PanFS supports two features that prevent unauthorized data access while the realm is online – Access Control
Lists (ACLs) and Security-Enhanced Linux (SELinux), and one that prevents unauthorized data access while the
realm is offline – encryption at rest.
PanFS supports ACLs on each file and directory in addition to the traditional Linux user ID, group ID, and mode
bits such as “joe dev -rwxr-xr-x”. PanFS ACLs are fully compatible with Windows ACLs and Active Directory-based and LDAP-based account management; they provide fine-grained control over which user accounts can execute
which operations on each file or directory.
Running SELinux on the client systems that access PanFS via DirectFlow provides a kernel-implemented set of
mandatary access controls that confine user programs and system services to the minimum level of file and data
access that they require. PanFS integrates the “security.selinux” security label that enables this protection into
the PanFS inode structure, resulting in near zero added access latency when SELinux is used. This is the
foundation for true Multi-Level Security policy implementations that allow users and data in different security
levels and compartments to share the same compute and storage resources.
All VDURA storage nodes use industry-standard self-encrypting drives (SEDs) which implement NIST-approved
AES-256 hardware-based encryption algorithms built into each drive. These drives are specifically designed so
that encryption does not reduce performance. PanFS allows encryption-at-rest to be non-disruptively enabled
and disabled, drive keys to be rotated upon command, and cryptographic erasure for securely repurposing the
storage without risking exposure of the prior data.
Key management is outsourced via the Key Management Interoperability Protocol (KMIP) to well-established and
proven cyber security key management solutions that provide centralized and simplified key management. During
normal runtime, PanFS periodically verifies that the KMIP server is alive and well and contains all the right keys
and will raise an alert if there is any type of problem.
PanFS enables a hybrid model of using an on-prem compute cluster that leverages compute resources in the
public clouds, whether that is the latest GPU AI/ML accelerators such or simply on-demand scalable compute
resources.
For applications that are best run in the cloud, the PanMove feature of PanFS can easily, quickly, and efficiently
move any number of data files between on-prem HPC deployments and AWS, Azure, or Google, plus second-tier
cloud providers that support the S3 protocol. Locally acquired data files can be moved up for processing and
results files can be moved back for further processing or storage.

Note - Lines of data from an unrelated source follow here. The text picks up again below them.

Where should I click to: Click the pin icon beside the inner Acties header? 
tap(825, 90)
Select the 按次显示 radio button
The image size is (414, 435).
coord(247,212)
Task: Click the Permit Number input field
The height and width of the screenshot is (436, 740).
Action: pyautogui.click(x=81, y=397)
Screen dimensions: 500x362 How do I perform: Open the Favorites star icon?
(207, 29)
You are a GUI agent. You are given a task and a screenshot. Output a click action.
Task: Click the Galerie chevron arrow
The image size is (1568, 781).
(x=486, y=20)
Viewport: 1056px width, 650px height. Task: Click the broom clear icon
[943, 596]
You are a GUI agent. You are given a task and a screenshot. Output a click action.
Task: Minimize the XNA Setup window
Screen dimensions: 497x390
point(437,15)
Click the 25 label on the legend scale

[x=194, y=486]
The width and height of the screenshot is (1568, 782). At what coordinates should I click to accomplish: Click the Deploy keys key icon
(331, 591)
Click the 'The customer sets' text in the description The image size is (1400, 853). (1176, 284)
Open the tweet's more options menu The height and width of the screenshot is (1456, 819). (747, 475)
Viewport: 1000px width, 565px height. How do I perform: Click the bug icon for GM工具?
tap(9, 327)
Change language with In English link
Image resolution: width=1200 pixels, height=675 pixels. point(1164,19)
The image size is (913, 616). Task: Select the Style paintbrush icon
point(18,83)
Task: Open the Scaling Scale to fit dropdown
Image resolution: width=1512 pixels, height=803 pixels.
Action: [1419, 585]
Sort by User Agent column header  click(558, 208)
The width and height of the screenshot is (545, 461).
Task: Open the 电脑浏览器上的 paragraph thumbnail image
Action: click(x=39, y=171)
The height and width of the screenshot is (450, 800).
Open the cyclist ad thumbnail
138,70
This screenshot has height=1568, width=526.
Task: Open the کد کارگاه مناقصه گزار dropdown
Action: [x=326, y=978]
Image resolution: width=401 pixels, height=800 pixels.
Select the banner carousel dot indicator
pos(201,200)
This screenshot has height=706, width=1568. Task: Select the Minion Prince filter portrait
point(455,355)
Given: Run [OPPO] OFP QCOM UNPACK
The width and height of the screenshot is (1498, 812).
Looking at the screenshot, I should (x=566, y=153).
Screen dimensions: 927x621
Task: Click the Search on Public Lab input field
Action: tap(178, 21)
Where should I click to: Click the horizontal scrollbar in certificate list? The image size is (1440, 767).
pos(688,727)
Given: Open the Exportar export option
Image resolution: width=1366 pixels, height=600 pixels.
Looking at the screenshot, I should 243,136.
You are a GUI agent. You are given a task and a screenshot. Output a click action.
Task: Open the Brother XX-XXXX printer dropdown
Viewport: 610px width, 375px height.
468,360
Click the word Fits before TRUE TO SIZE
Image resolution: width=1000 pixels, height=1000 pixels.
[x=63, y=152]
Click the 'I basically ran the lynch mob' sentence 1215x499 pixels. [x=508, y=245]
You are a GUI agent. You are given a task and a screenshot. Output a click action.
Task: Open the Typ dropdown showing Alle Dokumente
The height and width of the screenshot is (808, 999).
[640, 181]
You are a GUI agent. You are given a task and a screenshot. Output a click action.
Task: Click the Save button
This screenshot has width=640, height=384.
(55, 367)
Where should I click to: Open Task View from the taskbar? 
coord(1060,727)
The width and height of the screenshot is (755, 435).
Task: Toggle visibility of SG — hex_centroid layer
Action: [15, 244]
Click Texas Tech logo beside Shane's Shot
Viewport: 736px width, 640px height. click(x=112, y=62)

For cloud-native applications that use S3 as their primary data access protocol and that can also be run in a local
HPC cluster, the S3 data access protocol support in PanFS enables them to use PanFS for their data storage needs.
VDURA does not yet support deployment of PanFS in the cloud, but we’re researching our options on how to best
implement it.
In addition to being responsible for the POSIX semantics and cache coherency of the files in a volume, director
nodes also need to manage the status and health of each of the storage and director nodes that are part of the
realm. VDURA has analyzed the failure modes of each of the commodity platforms on which PanFS runs, and we
have included recovery logic for each of those cases into the director node software stack. That additional
engineering work is a significant contributor to the overall reliability of a PanFS realm and is one of the keys to its
low-touch administration. PanFS automatically reacts to failures and recovers from them, taking care of itself.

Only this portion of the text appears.